Ya cuando di ese paso, mis Navidades fueron de claroscuros. Algunas Nochebuenas trabajé. En ocasiones, con señores solitarios que por cuestiones de chamba o de la vida, les había llegado la fecha sin alguien con quien compartirla y decidieron llamarme para que les diera su “Nochebuena” en la cama de algún motel.
Una vez, El Hada nos mandó a la fiesta de una empresa grande. Era 23 de diciembre y querían celebrar que les había ido de maravilla ese año. Era una reunión privada, sólo de los meros jefes, aun así había bastante gente, prácticamente puros señores de mucha lana divirtiéndose a lo grande. Había de todo: chupe, comida, música, chef, meseros, un tipo vestido de Santaclós que sacaba de su costal regalos caros que repartía al azar entre los invitados y, desde luego, nosotras, las chicas de El Hada preparadas alegremente para ser la cereza del pastel.
Cada chica atendía a un cliente, ya entrada la noche, en cada rincón de esa bonita casa había alguna pareja haciendo el amor. A mí me tocó atender a un señor como de sesenta y tantos años. Muy amable conmigo todo el tiempo, pero cuando llegó el momento de meternos a una habitación, él prefirió seguir conversando, sobre su familia, sus hijos, sus nietos, la fiesta que le esperaba el 24. Me recordó muchísimo al doctor de mi primera Navidad fuera de casa, recordé también las Nochebuenas con mi gente. No tuvimos sexo, pero sí una noche estupenda.

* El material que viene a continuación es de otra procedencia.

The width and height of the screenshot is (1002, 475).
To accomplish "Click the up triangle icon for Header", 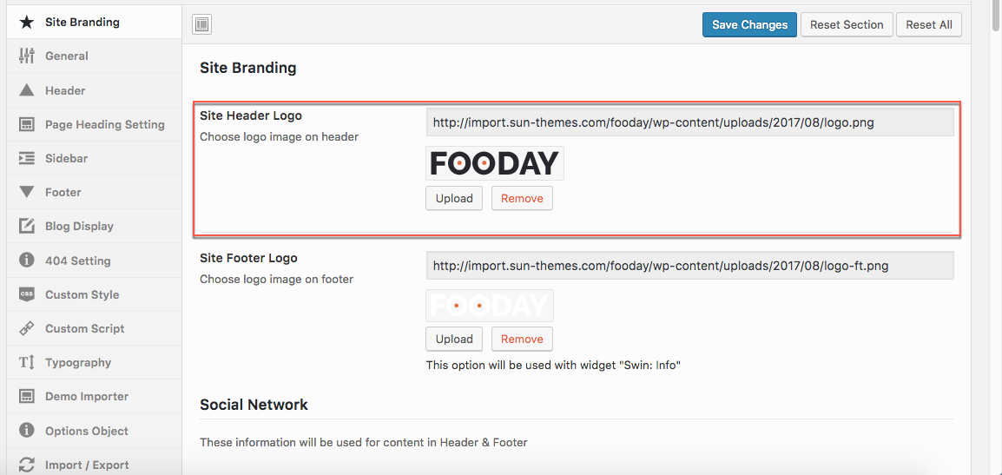I will [x=26, y=90].
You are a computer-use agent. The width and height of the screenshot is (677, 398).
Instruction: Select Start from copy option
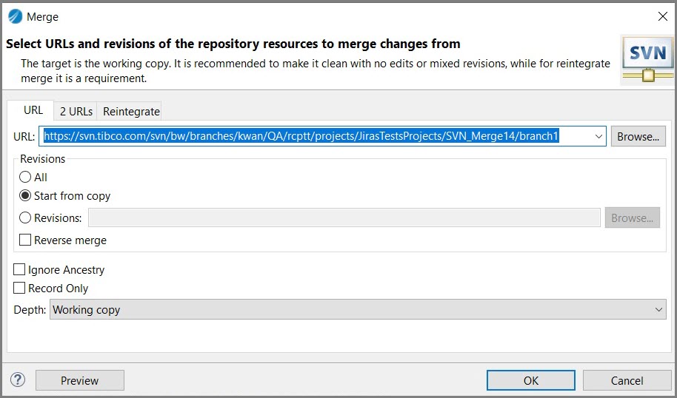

A la mañana siguiente le hablé a mi abuela. Era hora de comenzar a reconstruir un puente con mi familia, la de esas noches maravillosas e interminables, de dejar que trabajara el perdón y el olvido. No hay nada que valga más que eso. Si tienes una familia, si tienes con quién, esta Nochebuena sonríe, comparte y asegúrate de hacer que la magia viva, puedes buscarla en tus recuerdos, pero seguramente la encontrarás cuando hurgues en tu corazón.